Exercise objective: Your task is to print all of the entries exactly, though the pictures should not be included.

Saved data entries
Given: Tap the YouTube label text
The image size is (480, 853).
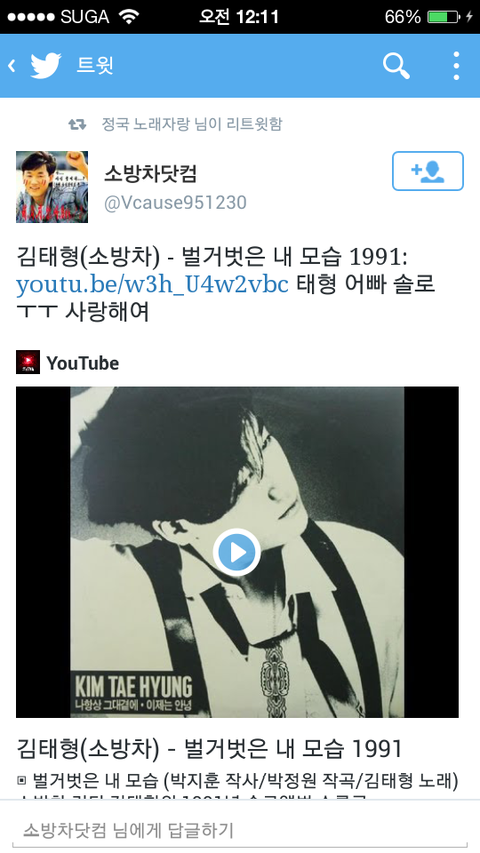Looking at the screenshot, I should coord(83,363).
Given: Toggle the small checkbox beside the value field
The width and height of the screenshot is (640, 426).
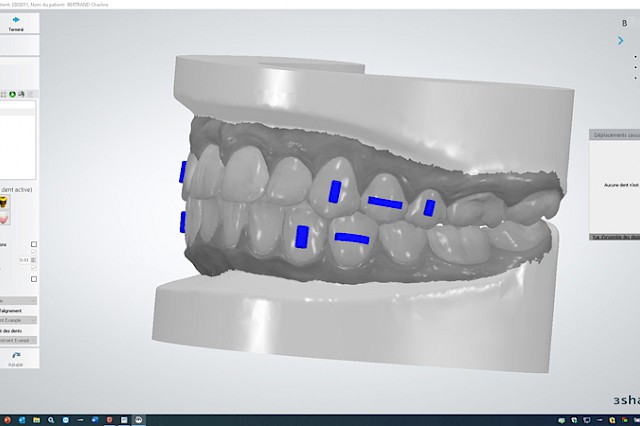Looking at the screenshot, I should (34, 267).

Exercise answer:
Given: Tap the YouTube label text
The image size is (480, 853).
Looking at the screenshot, I should coord(83,363).
Given: Toggle the small checkbox beside the value field
The width and height of the screenshot is (640, 426).
Looking at the screenshot, I should (34, 267).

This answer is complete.